======== DATA FOR PROCESSING
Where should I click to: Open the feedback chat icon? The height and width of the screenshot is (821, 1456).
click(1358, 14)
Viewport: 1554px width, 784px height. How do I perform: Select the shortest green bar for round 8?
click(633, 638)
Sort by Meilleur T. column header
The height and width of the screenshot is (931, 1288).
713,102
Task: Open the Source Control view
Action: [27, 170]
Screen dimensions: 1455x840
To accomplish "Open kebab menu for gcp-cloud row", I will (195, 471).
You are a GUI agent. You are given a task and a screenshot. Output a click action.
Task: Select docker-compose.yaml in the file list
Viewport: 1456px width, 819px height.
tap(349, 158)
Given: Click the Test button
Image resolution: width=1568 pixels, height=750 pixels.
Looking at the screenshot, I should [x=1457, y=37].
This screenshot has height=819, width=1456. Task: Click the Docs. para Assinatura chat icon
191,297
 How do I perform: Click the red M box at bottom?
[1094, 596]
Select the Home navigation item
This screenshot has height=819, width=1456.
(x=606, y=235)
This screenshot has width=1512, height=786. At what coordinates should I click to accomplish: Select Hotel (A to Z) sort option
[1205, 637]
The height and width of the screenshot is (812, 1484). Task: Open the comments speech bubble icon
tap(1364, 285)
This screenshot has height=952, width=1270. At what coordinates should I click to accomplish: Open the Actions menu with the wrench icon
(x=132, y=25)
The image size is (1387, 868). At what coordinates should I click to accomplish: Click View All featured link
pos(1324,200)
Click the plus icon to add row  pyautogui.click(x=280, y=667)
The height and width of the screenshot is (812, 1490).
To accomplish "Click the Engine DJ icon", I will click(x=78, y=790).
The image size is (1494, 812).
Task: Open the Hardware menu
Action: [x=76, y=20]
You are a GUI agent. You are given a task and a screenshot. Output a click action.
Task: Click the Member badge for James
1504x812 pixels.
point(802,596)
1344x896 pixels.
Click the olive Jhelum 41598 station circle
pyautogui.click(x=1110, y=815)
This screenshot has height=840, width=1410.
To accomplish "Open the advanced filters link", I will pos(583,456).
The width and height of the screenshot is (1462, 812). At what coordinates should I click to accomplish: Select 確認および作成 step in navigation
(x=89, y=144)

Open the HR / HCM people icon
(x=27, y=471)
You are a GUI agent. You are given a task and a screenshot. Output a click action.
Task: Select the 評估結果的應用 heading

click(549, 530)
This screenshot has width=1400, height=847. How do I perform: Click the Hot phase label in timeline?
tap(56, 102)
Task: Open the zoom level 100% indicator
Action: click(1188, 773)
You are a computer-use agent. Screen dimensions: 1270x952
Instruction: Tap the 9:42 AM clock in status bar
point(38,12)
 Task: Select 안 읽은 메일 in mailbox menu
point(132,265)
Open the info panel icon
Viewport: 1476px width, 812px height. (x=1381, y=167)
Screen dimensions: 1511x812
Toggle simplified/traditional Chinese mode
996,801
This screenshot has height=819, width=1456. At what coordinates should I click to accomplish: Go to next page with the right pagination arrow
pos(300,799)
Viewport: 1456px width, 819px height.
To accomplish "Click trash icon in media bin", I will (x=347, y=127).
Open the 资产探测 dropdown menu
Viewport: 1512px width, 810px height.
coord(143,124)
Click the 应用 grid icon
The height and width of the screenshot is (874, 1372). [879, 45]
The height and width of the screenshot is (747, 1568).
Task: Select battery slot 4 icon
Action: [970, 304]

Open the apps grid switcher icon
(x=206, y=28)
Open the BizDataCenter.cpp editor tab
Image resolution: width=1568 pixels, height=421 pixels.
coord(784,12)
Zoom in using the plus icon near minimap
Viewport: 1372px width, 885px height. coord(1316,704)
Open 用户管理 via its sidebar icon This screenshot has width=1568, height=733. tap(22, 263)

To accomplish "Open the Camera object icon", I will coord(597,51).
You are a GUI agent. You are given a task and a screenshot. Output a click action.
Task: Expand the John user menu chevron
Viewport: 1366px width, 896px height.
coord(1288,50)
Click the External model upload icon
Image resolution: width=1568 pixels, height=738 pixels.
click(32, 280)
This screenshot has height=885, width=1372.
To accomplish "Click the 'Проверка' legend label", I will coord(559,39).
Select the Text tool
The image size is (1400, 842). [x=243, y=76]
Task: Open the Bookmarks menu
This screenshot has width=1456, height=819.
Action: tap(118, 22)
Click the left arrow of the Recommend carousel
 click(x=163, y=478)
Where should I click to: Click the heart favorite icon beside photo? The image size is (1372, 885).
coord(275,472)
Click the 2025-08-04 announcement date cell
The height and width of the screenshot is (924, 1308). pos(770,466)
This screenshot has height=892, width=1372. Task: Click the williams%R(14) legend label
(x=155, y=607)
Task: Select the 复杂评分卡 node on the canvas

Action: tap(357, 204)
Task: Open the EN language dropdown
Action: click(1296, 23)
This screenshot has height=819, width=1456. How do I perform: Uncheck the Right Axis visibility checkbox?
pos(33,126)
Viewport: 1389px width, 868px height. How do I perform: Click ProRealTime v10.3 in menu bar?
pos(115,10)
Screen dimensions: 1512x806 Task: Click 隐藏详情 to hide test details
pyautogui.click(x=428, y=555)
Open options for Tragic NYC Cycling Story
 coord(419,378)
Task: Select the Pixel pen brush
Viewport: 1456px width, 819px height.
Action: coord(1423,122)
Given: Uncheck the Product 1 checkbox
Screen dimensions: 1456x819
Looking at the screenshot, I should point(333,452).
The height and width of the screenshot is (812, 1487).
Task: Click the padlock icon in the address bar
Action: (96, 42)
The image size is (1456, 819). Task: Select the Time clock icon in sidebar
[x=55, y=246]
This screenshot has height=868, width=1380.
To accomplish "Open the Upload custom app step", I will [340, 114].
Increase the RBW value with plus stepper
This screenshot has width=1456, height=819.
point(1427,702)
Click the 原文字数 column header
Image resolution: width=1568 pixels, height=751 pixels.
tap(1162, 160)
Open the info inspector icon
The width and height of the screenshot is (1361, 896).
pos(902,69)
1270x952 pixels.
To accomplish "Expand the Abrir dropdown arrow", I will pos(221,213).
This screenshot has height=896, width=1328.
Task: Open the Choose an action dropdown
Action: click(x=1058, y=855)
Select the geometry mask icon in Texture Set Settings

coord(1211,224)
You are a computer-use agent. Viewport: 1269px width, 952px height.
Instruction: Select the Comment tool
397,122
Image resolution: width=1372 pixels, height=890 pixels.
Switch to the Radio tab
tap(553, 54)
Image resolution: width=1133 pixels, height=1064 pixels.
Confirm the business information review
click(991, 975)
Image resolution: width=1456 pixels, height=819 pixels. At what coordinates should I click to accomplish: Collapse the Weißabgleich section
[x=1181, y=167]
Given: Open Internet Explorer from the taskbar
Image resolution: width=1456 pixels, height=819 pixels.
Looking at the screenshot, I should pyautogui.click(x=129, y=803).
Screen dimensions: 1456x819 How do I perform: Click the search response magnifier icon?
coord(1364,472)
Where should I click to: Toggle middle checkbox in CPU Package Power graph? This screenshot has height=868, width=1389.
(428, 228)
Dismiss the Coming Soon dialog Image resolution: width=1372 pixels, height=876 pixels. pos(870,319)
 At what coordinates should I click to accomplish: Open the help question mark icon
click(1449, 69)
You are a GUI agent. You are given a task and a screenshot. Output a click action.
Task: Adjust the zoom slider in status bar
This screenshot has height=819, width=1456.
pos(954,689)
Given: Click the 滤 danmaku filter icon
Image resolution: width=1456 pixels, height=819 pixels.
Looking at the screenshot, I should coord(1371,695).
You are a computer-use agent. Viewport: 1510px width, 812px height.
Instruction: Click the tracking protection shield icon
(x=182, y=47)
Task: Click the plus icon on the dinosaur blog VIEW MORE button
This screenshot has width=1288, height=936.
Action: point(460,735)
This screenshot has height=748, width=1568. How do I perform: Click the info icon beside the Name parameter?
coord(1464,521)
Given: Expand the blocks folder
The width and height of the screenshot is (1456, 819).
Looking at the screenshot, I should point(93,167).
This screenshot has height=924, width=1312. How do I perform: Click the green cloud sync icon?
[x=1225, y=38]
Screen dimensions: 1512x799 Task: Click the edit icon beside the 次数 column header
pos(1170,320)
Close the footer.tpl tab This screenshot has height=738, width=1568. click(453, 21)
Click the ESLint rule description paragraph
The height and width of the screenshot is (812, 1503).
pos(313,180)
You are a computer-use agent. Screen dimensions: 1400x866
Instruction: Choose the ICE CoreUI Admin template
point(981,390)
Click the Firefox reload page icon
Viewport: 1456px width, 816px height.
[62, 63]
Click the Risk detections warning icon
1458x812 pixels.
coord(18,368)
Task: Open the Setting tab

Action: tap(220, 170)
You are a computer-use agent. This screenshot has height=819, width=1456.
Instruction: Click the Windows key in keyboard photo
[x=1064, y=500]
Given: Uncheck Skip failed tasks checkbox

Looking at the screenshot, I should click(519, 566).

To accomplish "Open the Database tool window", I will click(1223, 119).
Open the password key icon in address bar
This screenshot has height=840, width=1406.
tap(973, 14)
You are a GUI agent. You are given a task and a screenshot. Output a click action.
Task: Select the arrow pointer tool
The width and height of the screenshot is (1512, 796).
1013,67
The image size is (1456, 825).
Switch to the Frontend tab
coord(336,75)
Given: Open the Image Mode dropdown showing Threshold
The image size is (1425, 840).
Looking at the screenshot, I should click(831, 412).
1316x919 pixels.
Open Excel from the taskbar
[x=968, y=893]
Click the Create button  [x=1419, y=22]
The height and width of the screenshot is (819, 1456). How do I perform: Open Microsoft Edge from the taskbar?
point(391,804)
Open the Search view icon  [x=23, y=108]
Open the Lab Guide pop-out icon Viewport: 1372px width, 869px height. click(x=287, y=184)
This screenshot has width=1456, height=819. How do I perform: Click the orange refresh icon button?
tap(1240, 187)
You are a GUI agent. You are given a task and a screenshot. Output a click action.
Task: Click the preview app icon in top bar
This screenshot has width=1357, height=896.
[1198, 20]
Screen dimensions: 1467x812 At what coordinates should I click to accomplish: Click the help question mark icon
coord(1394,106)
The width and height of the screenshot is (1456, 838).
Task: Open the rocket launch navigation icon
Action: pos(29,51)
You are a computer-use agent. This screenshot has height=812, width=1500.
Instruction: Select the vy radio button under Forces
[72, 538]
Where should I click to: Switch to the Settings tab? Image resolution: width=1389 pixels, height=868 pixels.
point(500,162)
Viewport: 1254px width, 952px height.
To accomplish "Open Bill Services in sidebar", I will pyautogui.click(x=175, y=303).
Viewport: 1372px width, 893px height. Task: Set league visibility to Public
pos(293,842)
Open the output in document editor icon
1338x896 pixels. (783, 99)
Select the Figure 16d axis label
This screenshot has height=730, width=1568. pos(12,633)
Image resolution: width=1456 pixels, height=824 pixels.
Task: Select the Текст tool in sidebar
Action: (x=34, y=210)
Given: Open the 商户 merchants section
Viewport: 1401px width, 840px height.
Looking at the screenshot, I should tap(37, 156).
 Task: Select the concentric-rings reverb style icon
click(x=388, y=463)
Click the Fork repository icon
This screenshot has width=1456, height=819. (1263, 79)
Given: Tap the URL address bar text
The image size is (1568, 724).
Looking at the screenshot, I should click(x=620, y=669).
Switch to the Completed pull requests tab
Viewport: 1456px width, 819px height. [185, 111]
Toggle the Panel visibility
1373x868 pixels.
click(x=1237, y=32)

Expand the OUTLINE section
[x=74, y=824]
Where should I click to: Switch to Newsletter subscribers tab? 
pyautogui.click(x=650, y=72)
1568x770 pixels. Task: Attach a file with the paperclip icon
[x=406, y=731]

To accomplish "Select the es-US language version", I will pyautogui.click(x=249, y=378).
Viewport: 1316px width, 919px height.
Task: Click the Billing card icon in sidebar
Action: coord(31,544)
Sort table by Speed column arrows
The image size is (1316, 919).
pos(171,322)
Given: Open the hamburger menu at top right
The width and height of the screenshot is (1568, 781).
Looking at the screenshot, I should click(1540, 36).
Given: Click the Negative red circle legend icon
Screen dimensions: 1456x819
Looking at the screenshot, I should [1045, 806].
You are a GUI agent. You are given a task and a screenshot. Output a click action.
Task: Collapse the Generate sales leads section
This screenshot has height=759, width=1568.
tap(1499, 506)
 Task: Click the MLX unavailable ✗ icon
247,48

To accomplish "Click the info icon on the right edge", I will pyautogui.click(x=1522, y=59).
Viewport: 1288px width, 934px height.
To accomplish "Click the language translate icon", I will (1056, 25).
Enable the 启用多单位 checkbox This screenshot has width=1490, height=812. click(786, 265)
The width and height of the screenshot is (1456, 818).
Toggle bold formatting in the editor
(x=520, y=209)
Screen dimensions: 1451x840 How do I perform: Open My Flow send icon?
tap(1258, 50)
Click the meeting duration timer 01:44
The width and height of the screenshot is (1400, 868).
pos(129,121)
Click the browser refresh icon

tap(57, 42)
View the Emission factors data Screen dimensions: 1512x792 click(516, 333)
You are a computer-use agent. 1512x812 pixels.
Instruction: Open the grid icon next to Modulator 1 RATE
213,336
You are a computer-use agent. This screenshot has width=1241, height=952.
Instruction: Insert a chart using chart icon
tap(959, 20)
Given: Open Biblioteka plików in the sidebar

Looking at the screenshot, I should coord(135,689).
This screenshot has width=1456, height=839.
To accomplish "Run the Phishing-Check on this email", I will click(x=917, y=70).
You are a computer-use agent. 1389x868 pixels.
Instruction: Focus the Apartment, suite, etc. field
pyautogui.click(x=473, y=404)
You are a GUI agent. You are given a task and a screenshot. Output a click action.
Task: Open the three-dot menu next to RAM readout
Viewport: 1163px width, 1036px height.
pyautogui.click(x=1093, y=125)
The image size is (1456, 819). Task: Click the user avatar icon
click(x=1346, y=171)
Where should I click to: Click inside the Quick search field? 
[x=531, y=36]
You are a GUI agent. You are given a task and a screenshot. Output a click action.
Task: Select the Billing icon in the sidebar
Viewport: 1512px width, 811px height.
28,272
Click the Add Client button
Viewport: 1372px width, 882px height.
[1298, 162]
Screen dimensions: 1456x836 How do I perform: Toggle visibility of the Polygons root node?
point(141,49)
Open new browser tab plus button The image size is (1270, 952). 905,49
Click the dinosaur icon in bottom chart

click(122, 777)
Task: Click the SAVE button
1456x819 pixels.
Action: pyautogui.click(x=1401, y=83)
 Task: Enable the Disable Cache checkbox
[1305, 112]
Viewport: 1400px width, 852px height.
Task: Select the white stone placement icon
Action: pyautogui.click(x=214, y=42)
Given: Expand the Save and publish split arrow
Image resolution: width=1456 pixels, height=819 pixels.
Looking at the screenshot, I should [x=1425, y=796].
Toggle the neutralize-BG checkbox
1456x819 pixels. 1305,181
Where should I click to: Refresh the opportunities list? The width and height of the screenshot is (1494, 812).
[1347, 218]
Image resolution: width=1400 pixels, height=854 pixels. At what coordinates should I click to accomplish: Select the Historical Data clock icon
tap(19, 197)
================
What is needed is the number of lines in the data that hold the word "computer", and nothing more.

9